According to previous KOMU reporting, the chair of the Senate Appropriations Committee said he wanted to finish the budget by the end of Wednesday.

As of Wednesday evening, the House has passed House Appropriation Bills 2001-2010.

Those bills cover the budget for the Board of Fund Commissioners, K-12 education, higher education, the Department of Revenue, MoDOT, Public Safety, Agriculture, Natural Resources, Conservation, Corrections, and several departments related to the state's economy.

The Vice-Chair of the House Budget Committee says in this current draft of the budget, kindergarten through 12th grade education is receiving a enough money to operate smoothly.

"It is the highest level of K-12 spending we have ever had in the history of the state of Missouri," Vice-Chair of the House Budget Committee, Rep. Justin Alferman, R-Hermann said.  "An additional $98 million will be spent on K-12 education this year, and I think that's a win for taxpayers and I think it's a win for students in the state of Missouri as well."
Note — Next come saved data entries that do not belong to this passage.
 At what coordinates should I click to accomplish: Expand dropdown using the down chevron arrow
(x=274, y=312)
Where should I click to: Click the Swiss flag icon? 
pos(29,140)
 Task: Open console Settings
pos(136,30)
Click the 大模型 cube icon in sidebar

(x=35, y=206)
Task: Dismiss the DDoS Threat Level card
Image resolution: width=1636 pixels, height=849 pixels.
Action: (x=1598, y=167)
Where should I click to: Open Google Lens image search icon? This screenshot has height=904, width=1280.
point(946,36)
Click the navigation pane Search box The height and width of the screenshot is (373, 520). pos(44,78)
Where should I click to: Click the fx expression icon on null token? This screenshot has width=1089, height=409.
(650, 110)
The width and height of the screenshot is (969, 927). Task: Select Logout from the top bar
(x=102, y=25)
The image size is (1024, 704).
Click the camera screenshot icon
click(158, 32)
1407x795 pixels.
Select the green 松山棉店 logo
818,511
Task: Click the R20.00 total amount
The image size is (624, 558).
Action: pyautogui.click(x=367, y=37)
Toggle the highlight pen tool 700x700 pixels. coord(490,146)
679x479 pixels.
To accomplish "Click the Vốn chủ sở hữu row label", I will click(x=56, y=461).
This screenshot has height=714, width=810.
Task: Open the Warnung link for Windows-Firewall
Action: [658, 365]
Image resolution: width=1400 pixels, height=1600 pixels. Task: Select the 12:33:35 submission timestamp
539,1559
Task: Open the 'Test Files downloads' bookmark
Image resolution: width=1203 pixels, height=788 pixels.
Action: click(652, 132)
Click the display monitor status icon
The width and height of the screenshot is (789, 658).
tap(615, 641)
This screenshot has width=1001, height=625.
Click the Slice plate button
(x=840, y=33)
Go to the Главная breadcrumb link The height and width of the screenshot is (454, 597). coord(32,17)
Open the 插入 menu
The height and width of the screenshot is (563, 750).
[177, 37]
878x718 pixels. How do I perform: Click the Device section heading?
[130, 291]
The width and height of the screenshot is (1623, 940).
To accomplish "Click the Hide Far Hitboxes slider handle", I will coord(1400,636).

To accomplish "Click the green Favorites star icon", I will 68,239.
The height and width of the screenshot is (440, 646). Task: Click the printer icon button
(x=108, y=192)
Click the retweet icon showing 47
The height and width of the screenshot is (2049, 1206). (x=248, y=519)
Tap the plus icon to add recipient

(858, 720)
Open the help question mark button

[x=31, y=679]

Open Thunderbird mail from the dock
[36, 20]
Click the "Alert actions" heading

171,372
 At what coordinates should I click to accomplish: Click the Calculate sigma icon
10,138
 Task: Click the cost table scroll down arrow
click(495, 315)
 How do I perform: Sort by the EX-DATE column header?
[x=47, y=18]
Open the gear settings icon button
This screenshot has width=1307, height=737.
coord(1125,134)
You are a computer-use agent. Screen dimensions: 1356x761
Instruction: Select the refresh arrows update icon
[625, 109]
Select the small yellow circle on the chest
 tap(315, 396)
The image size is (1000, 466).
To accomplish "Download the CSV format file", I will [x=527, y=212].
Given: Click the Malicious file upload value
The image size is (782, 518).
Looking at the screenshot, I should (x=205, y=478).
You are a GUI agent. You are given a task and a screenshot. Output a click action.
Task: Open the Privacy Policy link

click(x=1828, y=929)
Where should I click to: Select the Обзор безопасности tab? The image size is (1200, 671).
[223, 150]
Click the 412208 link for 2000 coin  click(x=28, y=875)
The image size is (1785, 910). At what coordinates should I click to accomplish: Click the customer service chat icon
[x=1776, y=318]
The K-12 budget passed by an overwhelming majority.

"An overwhelming bipartisan majority of individuals in the chamber supported the bill. I'm proud of that. I'm proud of the bipartisan work we've had," said Alferman.

After HB 2002 passed, the House started debate on HB 2003, which determines the funding for higher education.

HB 2003 caused some contention among lawmakers because some representatives felt that two universities in particular, Lincoln University and Harris Stowe State University, would not be getting enough funding.

"Our historically black colleges serve everyone in the state, both in research and agriculture, and this should be a priority for this body." DaRon McGee, D-Kansas City

"I am quite upset with this legislature giving away money that would fully fund Lincoln University as land-grant status," said Rep. Joe Adams, D-University City. "That money would be going into the state so Lincoln University could be going out to help the farmers in the state to become super productive."

Another representative suggested that the state should consider breaking up the University of Missouri system because of recent problems the Columbia campus has dealt with.

"For a flagship institution to lead a system and not live up to the vision or to the definition of a leader means that they are maybe even unwillingly bringing in negative attention to those other institutions within that system," said Rep. Courtney Curtis, D-Ferguson.

That discussion didn't go anywhere, and HB 2003 passed by a vast majority.

The House of Representatives still has to pass HB 2011-2019, then the Senate has to approve the bills.